At TCU, the liberal arts tradition forms the foundation for the TCU Core Curriculum
, the curricular requirements that every TCU student must fulfill to graduate. The
Core Curriculum emphasizes student learning that exceeds the major, providing preparation
for life that no single major can encompass. While you have probably put a great deal
of time into thinking about what your major will be, you should also carefully consider
what a college or university offers in its general education curriculum. After all,
you’ll spend at least one-third of your time and energies in college taking courses outside of your major
Emphasizing breadth of knowledge and a range of skills, the TCU Core Curriculum advances
the TCU mission, “to think and act as ethical citizens in a global community.” To
fulfill this mission, the TCU Core Curriculum is organized around four essential student
- Analyze human experiences, cultural expressions, or creativity
- Apply mathematical and scientific literacy skills or concepts
- Describe concepts or theories of social responsibility in diverse or global communities
- Communicate effectively
Courses across our university—especially in humanities, social sciences, natural sciences,
fine arts, and mathematics—provide you with the challenge of thinking about enduring
questions, connecting the knowledge they learn in various courses, and problem solving
in today’s world. They teach you academic strategies and skills that will help you
in other courses in college, in your first job after graduation, and in navigating
what life throws at you.
You may recall that “get a job” was a frequent first response at admission events
to the question I posed about what students should learn while in college and you
might have noted that I haven’t talked much about that here. Rest assured that employers
highly value the student learning outcomes characterizing liberal education and the
TCU Core Curriculum. A recent, large-scale American Association of Colleges and University’s survey of employers found that nine in ten rate the learning outcomes, knowledge, and skills provided
by a liberal education as important for the recent college graduates they hire
. The TCU Core Curriculum prepares you for academic and professional success and
to make important contributions to society as you move on from TCU.
How do TCU students fulfill Core Curriculum requirements?
Here is a sampling of recent course offerings in the TCU Core Curriculum, showing
how contemporary interests combine with liberal arts traditions:
- Global Women’s Literature (Global Awareness)

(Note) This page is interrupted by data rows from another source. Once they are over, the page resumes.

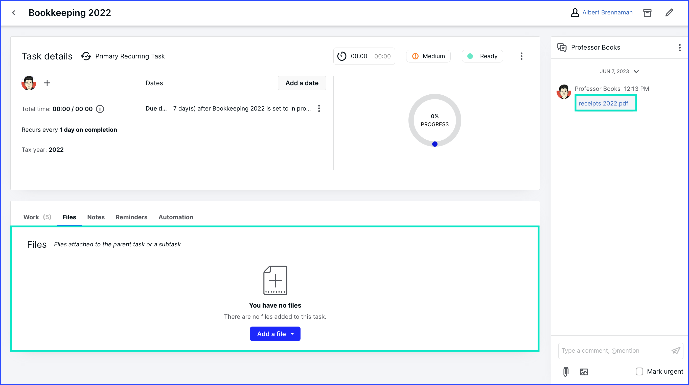Switch to the Automation tab
Viewport: 689px width, 385px height.
(176, 217)
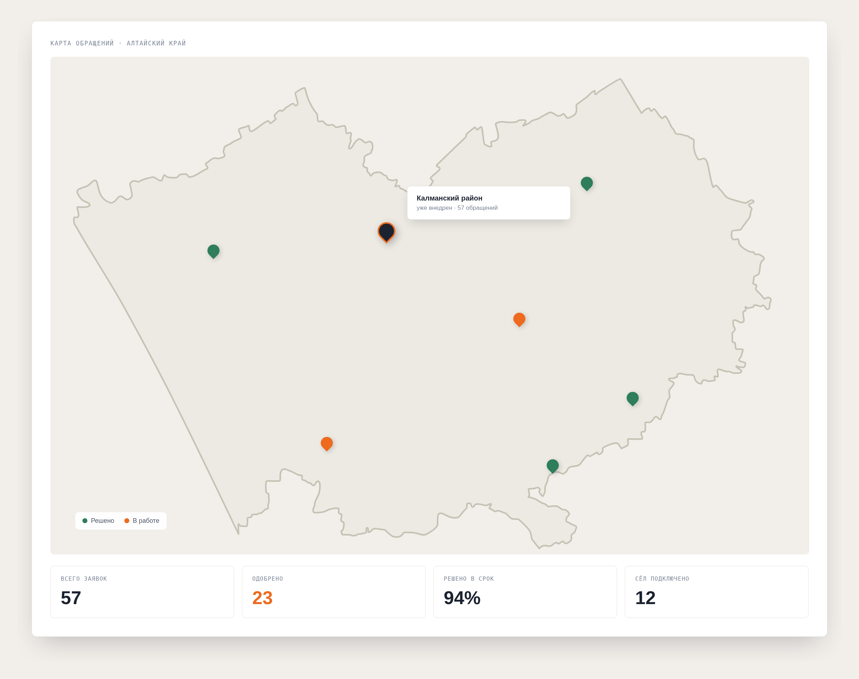Open the Всего заявок stat card
Screen dimensions: 859x679
pos(142,592)
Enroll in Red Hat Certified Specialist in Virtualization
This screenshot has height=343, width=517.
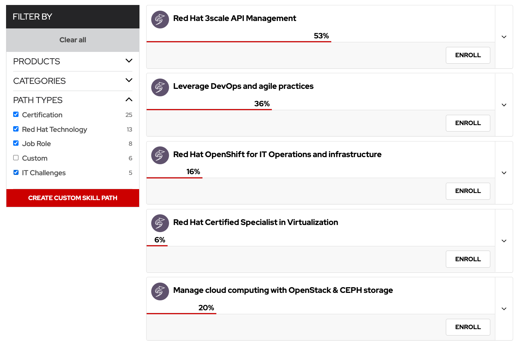[x=468, y=259]
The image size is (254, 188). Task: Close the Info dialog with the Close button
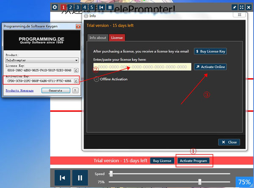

- Food and Culture (Cultural Awareness)
- Race and Sports (Citizenship and Social Values)
- Video Game History (Humanities)
- Sustainability: Environment/Social/Economics (Social Sciences)
- Disasters and Failures (Natural Sciences)
- Creative Thinking and Making Stuff (Fine Arts)
If you’re wondering what all this looks like in practical terms, students at TCU fulfill Core Curriculum requirements with a minimum of 39 credit hours. Many supports are in place to make sure you progress toward completing the Core.
You can check your progress in your online academic portal at any time, and staff
and faculty advisors help you identify appropriate courses before registering each
semester. Courses in the Honors College, courses that are prerequisites for majors,
and courses in majors all fulfill Core requirements. You may meet most Core requirements
through transfer credits (including study abroad) or credit by exam.
As one TCU alum stated, “The TCU Core Curriculum classes allowed you to ask tough
questions about life and our place in it.” I hope you’ll join us in this inquiry as
a Horned Frog.Dr. Theresa Gaul is director of TCU’s Core Curriculum. A long-time English professor, she has also directed Women and Gender Studies and chaired the Department of English. She teaches and researches early American literature, women’s writing, and Native
and Indigenous Studies.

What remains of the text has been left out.